[[ Source records open ]]
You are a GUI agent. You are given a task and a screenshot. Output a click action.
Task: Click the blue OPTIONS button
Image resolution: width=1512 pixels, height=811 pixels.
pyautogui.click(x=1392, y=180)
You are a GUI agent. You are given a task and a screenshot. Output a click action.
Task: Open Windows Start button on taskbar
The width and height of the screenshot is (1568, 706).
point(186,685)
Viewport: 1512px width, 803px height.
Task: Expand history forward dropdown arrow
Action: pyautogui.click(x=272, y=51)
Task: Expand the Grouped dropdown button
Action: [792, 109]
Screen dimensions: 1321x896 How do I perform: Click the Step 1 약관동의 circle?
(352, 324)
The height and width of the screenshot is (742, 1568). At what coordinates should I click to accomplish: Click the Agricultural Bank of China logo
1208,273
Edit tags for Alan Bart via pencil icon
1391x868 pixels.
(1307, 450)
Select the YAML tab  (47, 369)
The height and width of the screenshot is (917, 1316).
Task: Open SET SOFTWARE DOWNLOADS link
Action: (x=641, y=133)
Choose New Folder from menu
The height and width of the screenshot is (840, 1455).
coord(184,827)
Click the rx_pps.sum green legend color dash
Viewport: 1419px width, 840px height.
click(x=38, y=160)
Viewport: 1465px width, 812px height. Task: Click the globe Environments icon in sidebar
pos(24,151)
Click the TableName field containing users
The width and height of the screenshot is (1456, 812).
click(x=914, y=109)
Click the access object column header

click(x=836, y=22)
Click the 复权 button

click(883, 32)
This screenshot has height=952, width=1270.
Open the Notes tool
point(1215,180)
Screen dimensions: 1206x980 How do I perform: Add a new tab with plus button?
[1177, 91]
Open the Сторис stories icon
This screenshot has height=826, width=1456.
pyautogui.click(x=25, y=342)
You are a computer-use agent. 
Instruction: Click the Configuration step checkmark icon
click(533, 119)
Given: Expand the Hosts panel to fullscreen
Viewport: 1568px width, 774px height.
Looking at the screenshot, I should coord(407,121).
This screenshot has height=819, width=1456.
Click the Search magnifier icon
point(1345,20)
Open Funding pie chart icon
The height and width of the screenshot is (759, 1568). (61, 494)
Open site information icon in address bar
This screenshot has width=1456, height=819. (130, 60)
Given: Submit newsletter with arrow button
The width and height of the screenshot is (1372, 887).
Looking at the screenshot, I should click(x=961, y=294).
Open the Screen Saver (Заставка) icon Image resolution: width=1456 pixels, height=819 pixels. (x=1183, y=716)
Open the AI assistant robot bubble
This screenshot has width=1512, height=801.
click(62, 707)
[[ Source records closed ]]
What to work on >> With the line that contains "Screen dimensions: 1206x980" as the first and the final line of the data as the last, repeat every line in that span exactly.

Problem solution >>
Screen dimensions: 1206x980 How do I perform: Add a new tab with plus button?
[1177, 91]
Open the Сторис stories icon
This screenshot has height=826, width=1456.
pyautogui.click(x=25, y=342)
You are a computer-use agent. 
Instruction: Click the Configuration step checkmark icon
click(533, 119)
Given: Expand the Hosts panel to fullscreen
Viewport: 1568px width, 774px height.
Looking at the screenshot, I should coord(407,121).
This screenshot has height=819, width=1456.
Click the Search magnifier icon
point(1345,20)
Open Funding pie chart icon
The height and width of the screenshot is (759, 1568). (61, 494)
Open site information icon in address bar
This screenshot has width=1456, height=819. (130, 60)
Given: Submit newsletter with arrow button
The width and height of the screenshot is (1372, 887).
Looking at the screenshot, I should click(x=961, y=294).
Open the Screen Saver (Заставка) icon Image resolution: width=1456 pixels, height=819 pixels. (x=1183, y=716)
Open the AI assistant robot bubble
This screenshot has width=1512, height=801.
click(62, 707)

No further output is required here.